/---

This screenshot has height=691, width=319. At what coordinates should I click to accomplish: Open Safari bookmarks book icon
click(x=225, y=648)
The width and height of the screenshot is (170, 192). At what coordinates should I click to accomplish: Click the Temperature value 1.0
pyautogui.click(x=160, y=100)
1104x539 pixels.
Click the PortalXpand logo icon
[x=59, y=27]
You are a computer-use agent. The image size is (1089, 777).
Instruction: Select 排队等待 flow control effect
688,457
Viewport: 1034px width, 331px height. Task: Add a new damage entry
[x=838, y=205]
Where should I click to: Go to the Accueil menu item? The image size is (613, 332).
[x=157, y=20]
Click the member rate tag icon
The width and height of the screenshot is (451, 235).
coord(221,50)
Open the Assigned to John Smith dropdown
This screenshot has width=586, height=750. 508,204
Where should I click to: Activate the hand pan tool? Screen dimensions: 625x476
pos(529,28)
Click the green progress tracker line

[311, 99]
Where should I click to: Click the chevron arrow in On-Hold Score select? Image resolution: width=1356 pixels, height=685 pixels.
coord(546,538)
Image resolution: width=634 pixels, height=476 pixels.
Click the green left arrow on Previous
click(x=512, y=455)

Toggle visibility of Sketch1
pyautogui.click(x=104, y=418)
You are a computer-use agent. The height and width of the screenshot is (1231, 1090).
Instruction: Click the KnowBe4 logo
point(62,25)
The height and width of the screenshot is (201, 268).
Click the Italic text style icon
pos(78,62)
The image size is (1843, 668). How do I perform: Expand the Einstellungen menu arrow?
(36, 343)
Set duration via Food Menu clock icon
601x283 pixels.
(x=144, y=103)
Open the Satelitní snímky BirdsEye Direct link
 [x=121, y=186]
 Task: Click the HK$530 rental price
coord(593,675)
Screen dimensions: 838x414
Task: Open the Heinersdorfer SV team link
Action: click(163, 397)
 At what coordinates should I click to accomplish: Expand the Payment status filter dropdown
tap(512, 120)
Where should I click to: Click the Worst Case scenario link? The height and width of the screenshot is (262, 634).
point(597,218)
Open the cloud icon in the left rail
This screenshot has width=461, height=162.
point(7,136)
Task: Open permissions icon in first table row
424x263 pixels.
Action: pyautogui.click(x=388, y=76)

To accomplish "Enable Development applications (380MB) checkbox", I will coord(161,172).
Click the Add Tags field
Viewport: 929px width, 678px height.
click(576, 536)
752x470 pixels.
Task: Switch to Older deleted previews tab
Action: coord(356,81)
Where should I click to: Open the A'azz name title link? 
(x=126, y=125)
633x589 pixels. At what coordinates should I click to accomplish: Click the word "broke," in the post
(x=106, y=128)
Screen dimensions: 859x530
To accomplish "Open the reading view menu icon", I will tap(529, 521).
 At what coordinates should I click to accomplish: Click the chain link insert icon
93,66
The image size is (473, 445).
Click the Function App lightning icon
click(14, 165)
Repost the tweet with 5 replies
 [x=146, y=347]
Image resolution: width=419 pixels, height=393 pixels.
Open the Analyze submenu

\---

» WHAT THIS TASK INVOLVES:
What is needed is an exact repetition of the lines from the first line of the records through the line containing "You are a computer-use agent. The image", both ends included, and nothing more.

» ANSWER BOX:
This screenshot has height=691, width=319. At what coordinates should I click to accomplish: Open Safari bookmarks book icon
click(x=225, y=648)
The width and height of the screenshot is (170, 192). At what coordinates should I click to accomplish: Click the Temperature value 1.0
pyautogui.click(x=160, y=100)
1104x539 pixels.
Click the PortalXpand logo icon
[x=59, y=27]
You are a computer-use agent. The image size is (1089, 777).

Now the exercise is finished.